"Everyone Wants to Walk with the King"
It strikes me that in the media's conversations about Obama, the charisma, cult of personality factor aways comes up. We'll probably be debating for centuries the difference between "personality" and "issues", between substance and fluff.
It reminds me of two things.
One is what Richard Neustadt says in Presidential Power and the Modern Presidents. I read the book in sophomore year of college I think, and I recall what most people do--the famous phrase that presidential power is the "power to persuade." In my most recent interview for this book, the lobbyist spoke often about Chiles' force of personality. Even after 1996, when Republicans ruled the legislature, no one could railroad Governor Chiles. He had too many friends.

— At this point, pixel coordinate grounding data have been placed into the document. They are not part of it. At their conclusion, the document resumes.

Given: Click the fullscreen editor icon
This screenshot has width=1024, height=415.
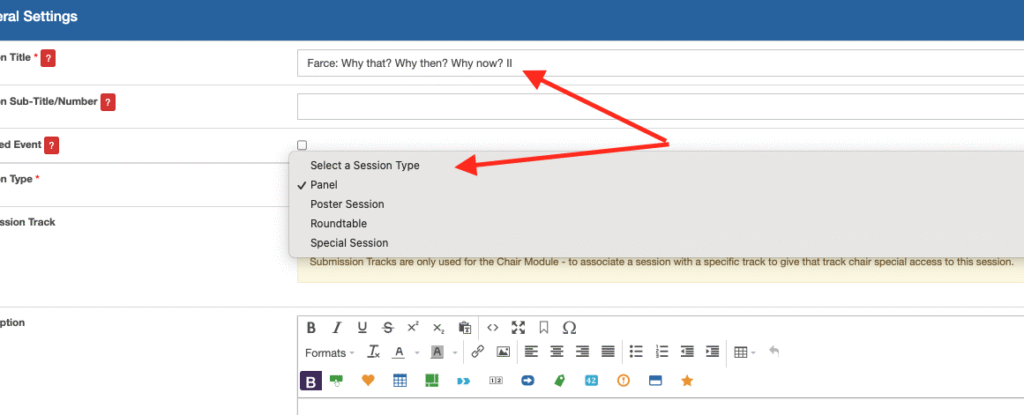Looking at the screenshot, I should point(518,327).
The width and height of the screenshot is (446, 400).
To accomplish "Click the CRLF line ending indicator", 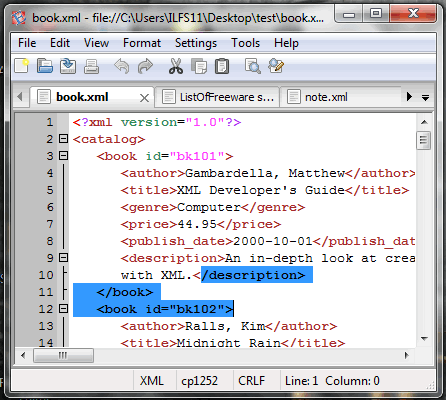I will click(x=251, y=381).
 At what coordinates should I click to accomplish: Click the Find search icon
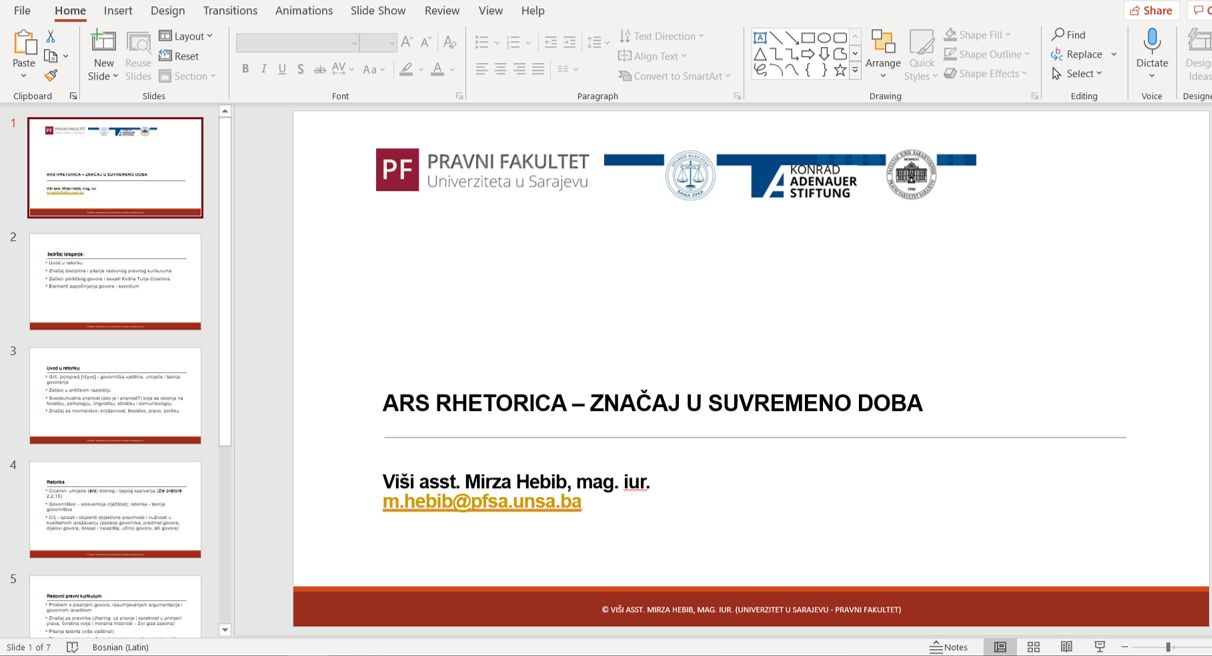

The second is a memory from a campaign I worked on. The gubernatorial candidate, the challenger in a race against a one-term incumbent, had arrived at an event and a big crowd had gathered--much bigger than expected. People who had never showed up for phone banks, canvassing, or just hanging out at headquarters suddenly appeared. I mentioned this to a friend standing to me and my friend replied curtly, "Everyone wants to walk with the king."
At the governor level and the presidential level, the chief executive is unquestionably the head of state, too. It will be interesting to see, as Obama progress, how many of the ten thousand who cheered him on at American University today will stay and work--because they've been persuaded--and how many just want to "walk with the king."